§ Set task
Repeat word for word everything from the line containing "Where should I click to: Click the trash" down to the line containing "Action: [223, 65]", including both of those lines, and leave the pictures out of your answer.

(Data on locating visible targets)
---------------

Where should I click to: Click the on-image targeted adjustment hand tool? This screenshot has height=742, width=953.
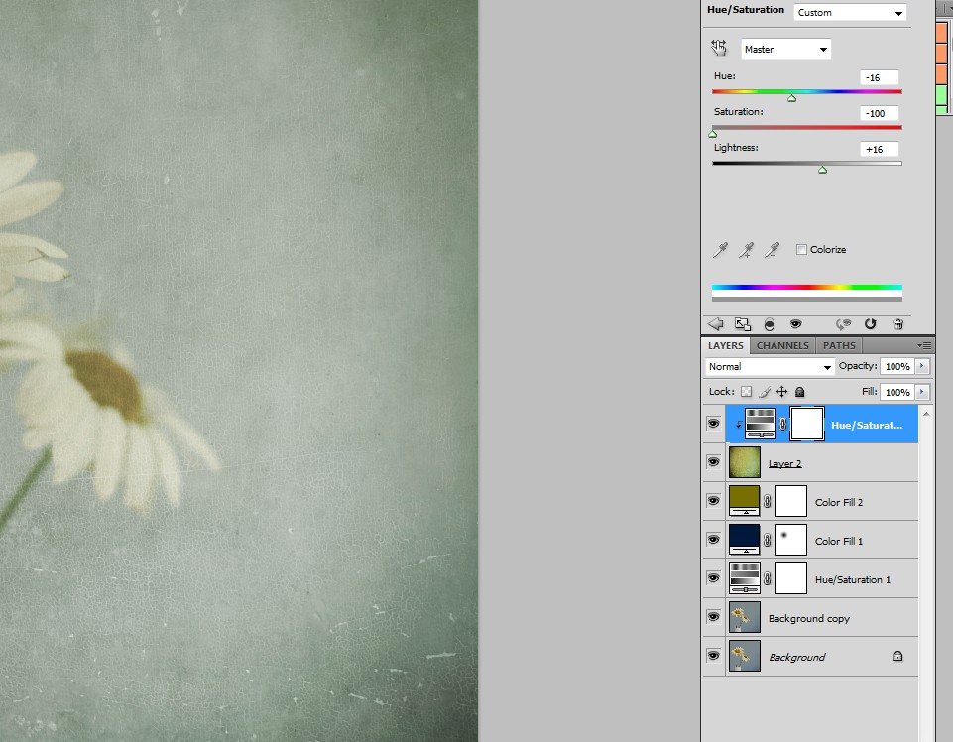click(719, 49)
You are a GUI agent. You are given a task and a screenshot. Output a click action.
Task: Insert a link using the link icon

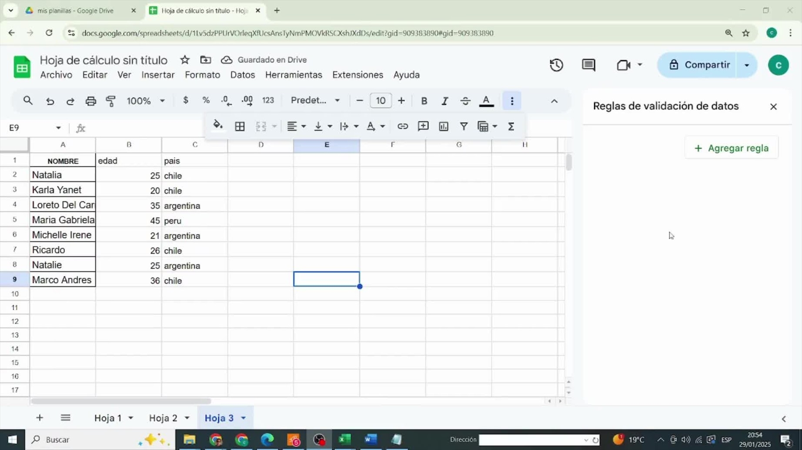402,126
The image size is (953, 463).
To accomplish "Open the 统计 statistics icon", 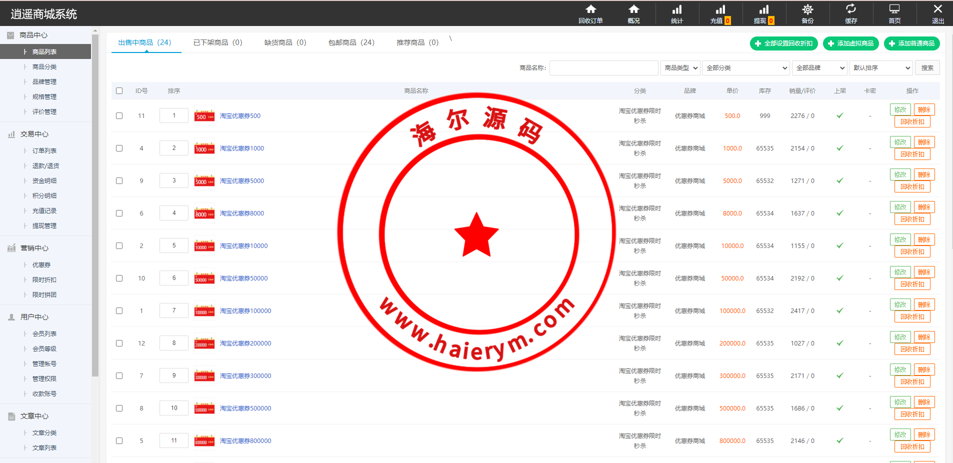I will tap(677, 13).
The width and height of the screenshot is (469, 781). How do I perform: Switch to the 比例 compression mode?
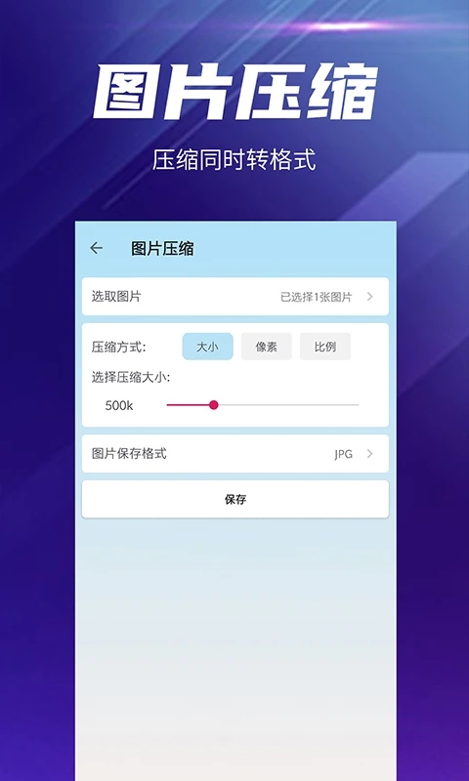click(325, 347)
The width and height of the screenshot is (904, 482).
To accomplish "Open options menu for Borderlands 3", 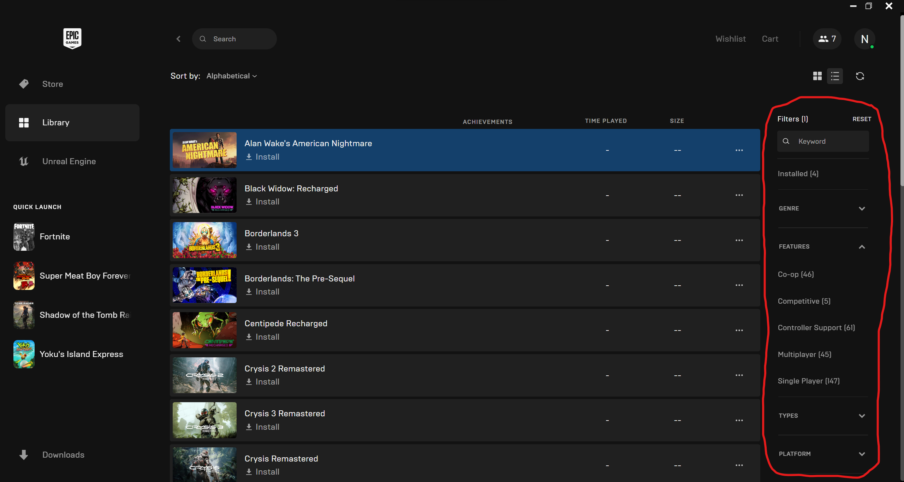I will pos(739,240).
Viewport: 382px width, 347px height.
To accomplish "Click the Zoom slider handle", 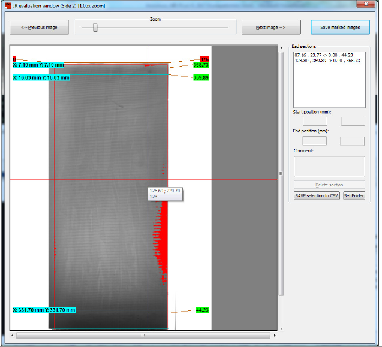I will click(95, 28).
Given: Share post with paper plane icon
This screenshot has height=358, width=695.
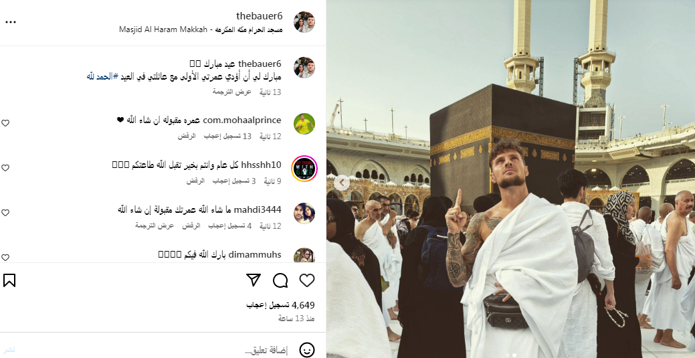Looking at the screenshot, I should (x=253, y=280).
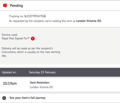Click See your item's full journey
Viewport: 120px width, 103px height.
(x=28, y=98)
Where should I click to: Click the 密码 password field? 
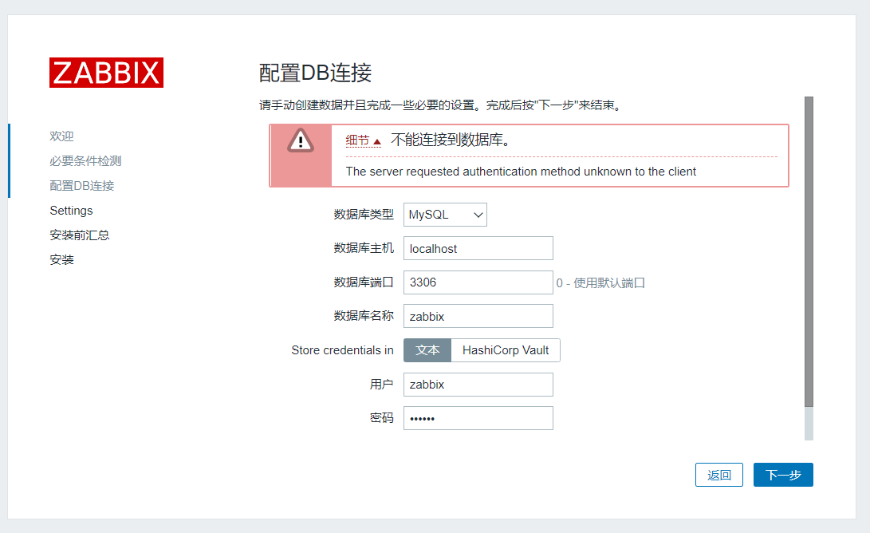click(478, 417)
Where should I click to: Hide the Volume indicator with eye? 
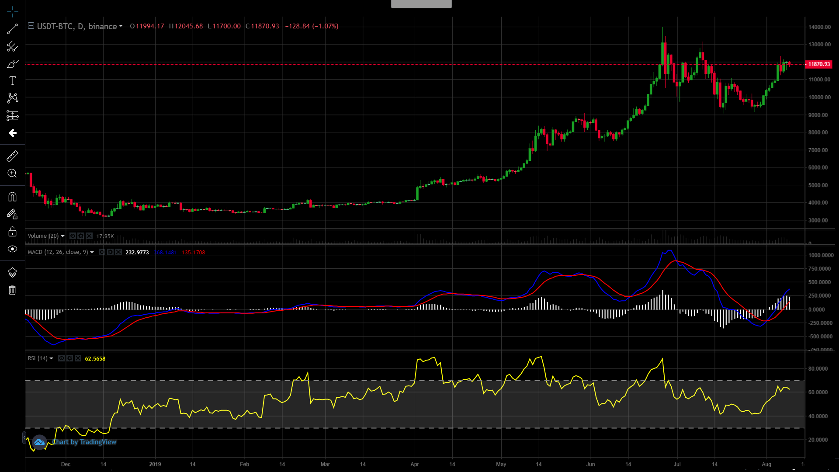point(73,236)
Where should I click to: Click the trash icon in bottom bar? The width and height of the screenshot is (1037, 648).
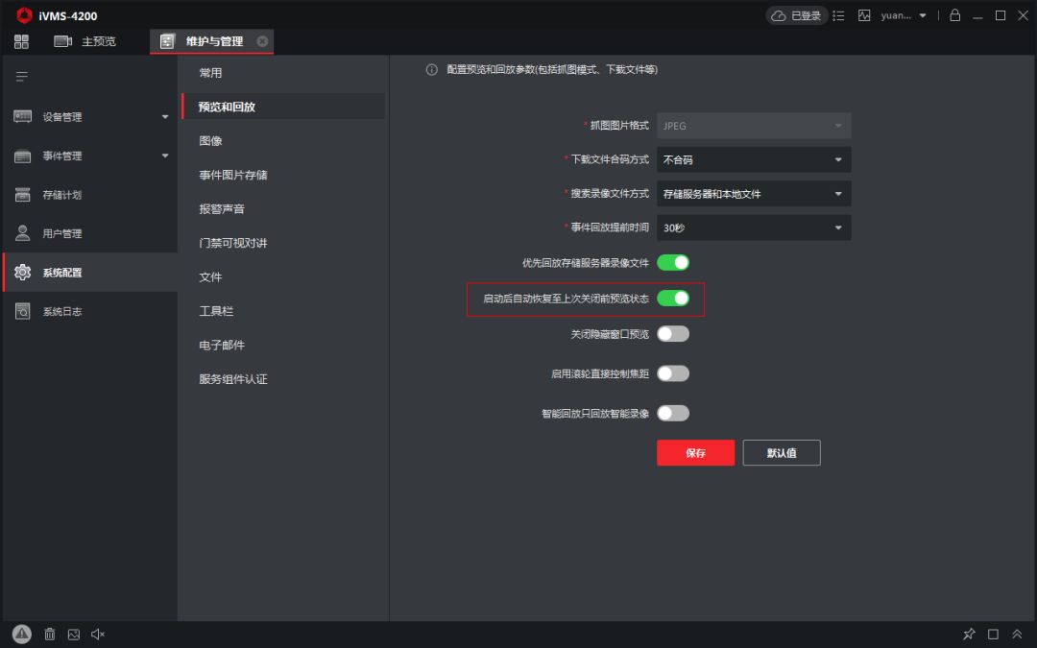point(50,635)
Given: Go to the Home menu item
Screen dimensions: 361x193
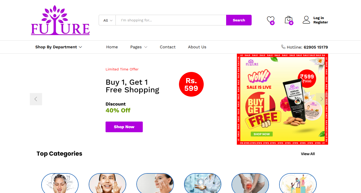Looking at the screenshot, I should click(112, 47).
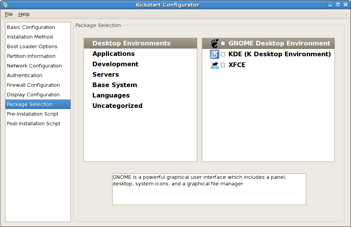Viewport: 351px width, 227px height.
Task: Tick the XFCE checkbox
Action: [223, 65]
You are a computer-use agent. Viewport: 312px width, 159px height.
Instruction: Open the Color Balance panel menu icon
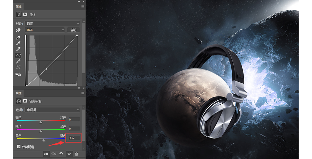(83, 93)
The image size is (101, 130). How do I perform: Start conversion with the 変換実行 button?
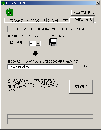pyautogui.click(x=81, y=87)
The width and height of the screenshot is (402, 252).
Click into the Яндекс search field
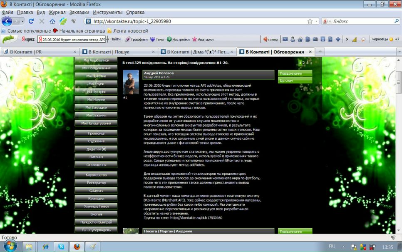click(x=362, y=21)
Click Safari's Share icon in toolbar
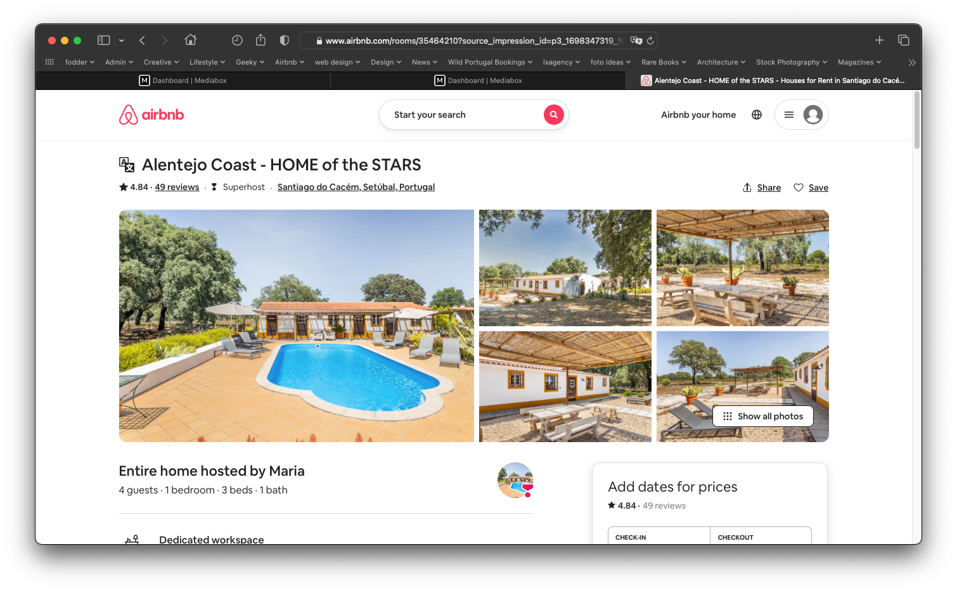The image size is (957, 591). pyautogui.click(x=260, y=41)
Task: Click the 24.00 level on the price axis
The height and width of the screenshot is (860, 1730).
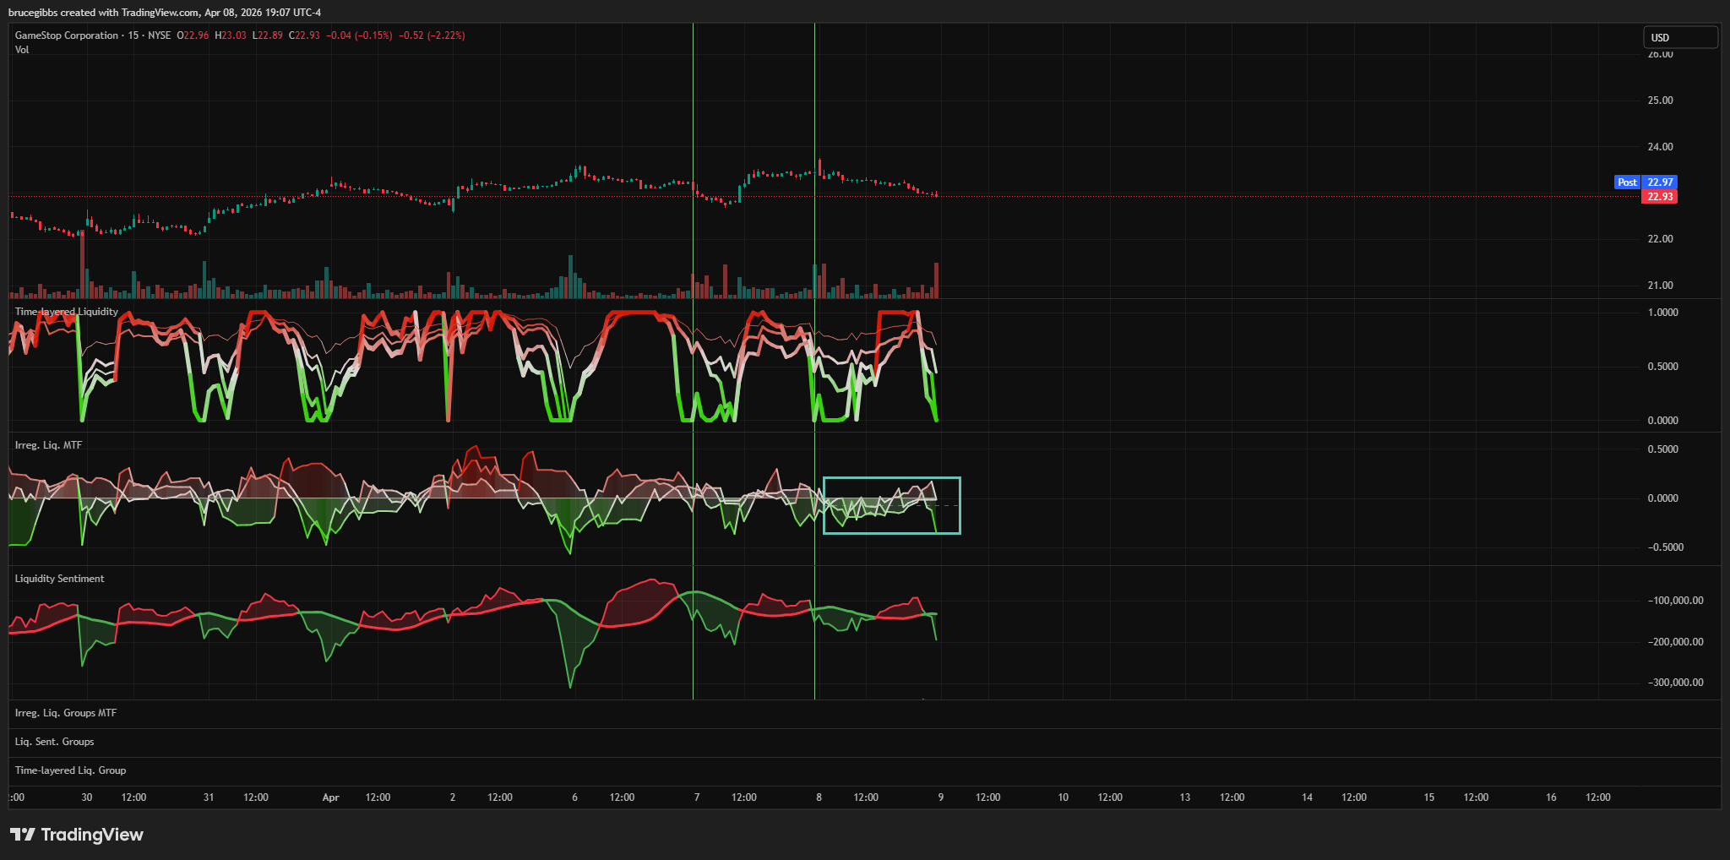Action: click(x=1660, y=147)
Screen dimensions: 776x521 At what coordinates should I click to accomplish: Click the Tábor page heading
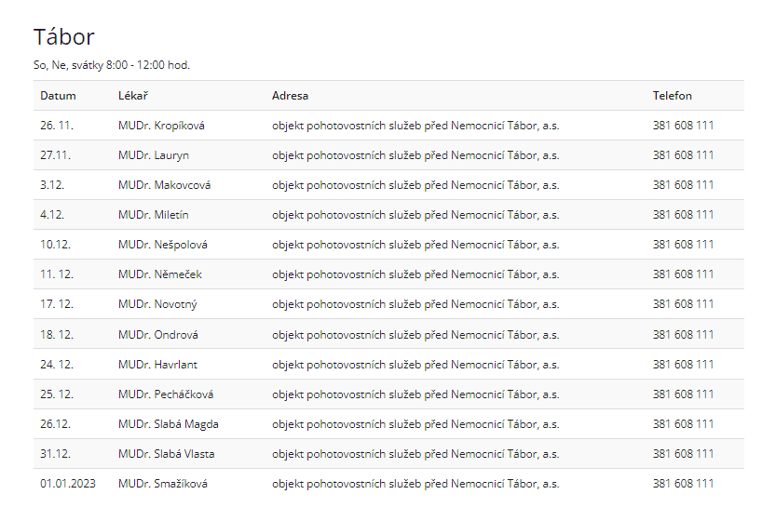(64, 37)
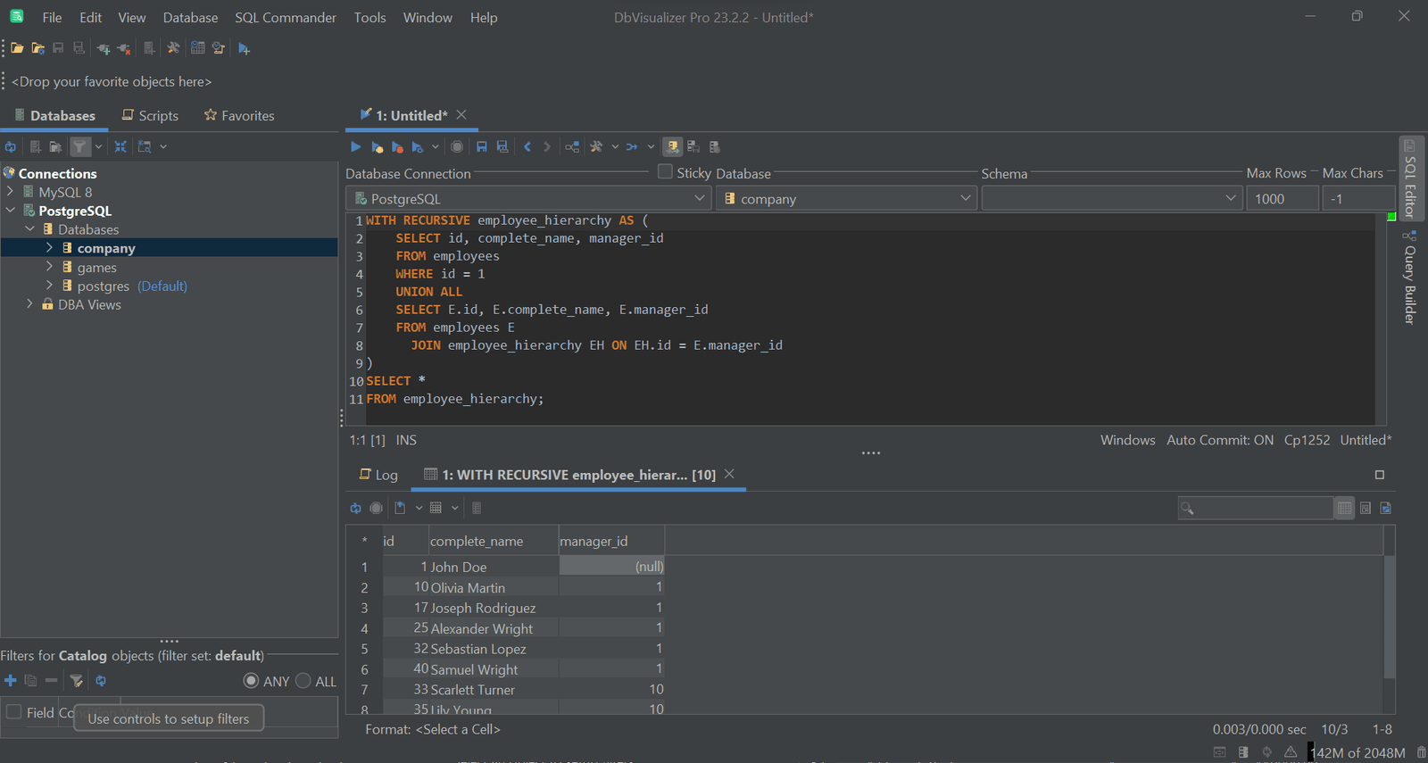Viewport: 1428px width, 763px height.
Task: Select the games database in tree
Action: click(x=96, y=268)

---------------

§ Expected answer
Where should I click to: Click the trash icon in bottom bar? The width and height of the screenshot is (1037, 648).
point(50,635)
Given: Go to the Home menu item
Screen dimensions: 361x193
Looking at the screenshot, I should click(112, 47).
Viewport: 351px width, 227px height.
Task: Tick the XFCE checkbox
Action: [223, 65]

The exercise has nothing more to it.